Most of the bids opened on May 20 were at least $1 million higher than the previous construction cost estimate. As a result, the project will have to be rebid, throwing off a tight construction schedule which was planned to begin this summer. The building’s construction will now be deferred to next year, Mayor Soo Ing-Moody said in an email.
The mayor said a revised timeline for the building’s bid process and construction will be discussed at the council’s meeting on June 12.
Public Works Director Andrew Denham said the seven qualified bids all came in “considerably higher than anticipated,” and the town and architect are carefully reviewing the bid specifications to look for where costs might be trimmed.
“We’re looking at value engineering options,” Denham said. “There’s a positive solution, I’m convinced of that.”
Denham said six of the seven submitted bids were fairly well grouped, and one was notably higher than the others. A summary of submitted base bids prepared by Architects West – the Coeur d’Alene, Idaho, firm that is designing the building — shows bids ranging from $4.113 million to $4.85 million. Alternative bids — which consider the removal of certain items from the construction contract, or use of different materials — ranged from $3.958 million to $4.708 million.
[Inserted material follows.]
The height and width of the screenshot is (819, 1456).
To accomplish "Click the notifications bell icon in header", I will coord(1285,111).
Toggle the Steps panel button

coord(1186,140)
Several weeks ago, the council signed off on nearly complete design for the building by Architects West. The architecture firm projected the construction budget at $3.3 million, but the estimated cost was just over $3 million, leaving that Architects West called some “breathing room” for changes that might be required or desired.
Denham said he learned in conversation with one bidder that what he called “the COVID-19 factor” is part of the higher projected costs. That is, he said, contractors are projecting “a buffer due to the inefficiencies” that projects expect to incur because of COVID-19 construction work site guidelines.
Several state appropriations are covering the cost of the building. Some of the state money will cover the estimated $150,000 cost of demolishing the existing building.
The 8,800-square-foot building will be constructed at the site of the existing town hall. In addition to housing town administrative offices and police headquarters, the civic building is also being designed to serve as an emergency operations center for the valley.
The town had planned to move to a temporary site for its functions while the new building was under construction, but will now stay put in the existing town hall, Ing-Moody said.
Ing-Moody said the town may pursue Community Development Block Grant (CDBG) funds to help close the construction cost gap, saying that “it is a long shot but we’ll try.” CDBG funds are provided by the federal government and administered by the Washington State Department of Commerce. They are intended “for planning or construction of public infrastructure, community facilities, affordable housing, and economic development projects,” according to the Department of Commerce website.
In other business, the council approved the town’s applications for a Community Development Block Grant to support upgrades of the town’s wastewater management system. The town is requesting up to $900,000 for the project. Related to the wastewater management system upgrades, the council also approved an application for a U.S. Department of Agriculture Rural Development Loan and Grant Program for up to $4 million.
As to a state Coronavirus Relief Fund grant of $29,400 announced earlier, Ing-Moody said the town has not yet determined possible uses for the money. The state grants are funded by the federal CARES Act. The mayor said the town can use the money strategically for immediate needs.
Ing-Moody also reported that the opening of the Wagner Memorial Pool for the summer session is “still up for discussion.” She noted that other public pools in the region will not open this summer because of concerns about the coronavirus pandemic. The mayor said that trust funds left by the Wagner family to support the pool can be carried over to next year if not spent this summer.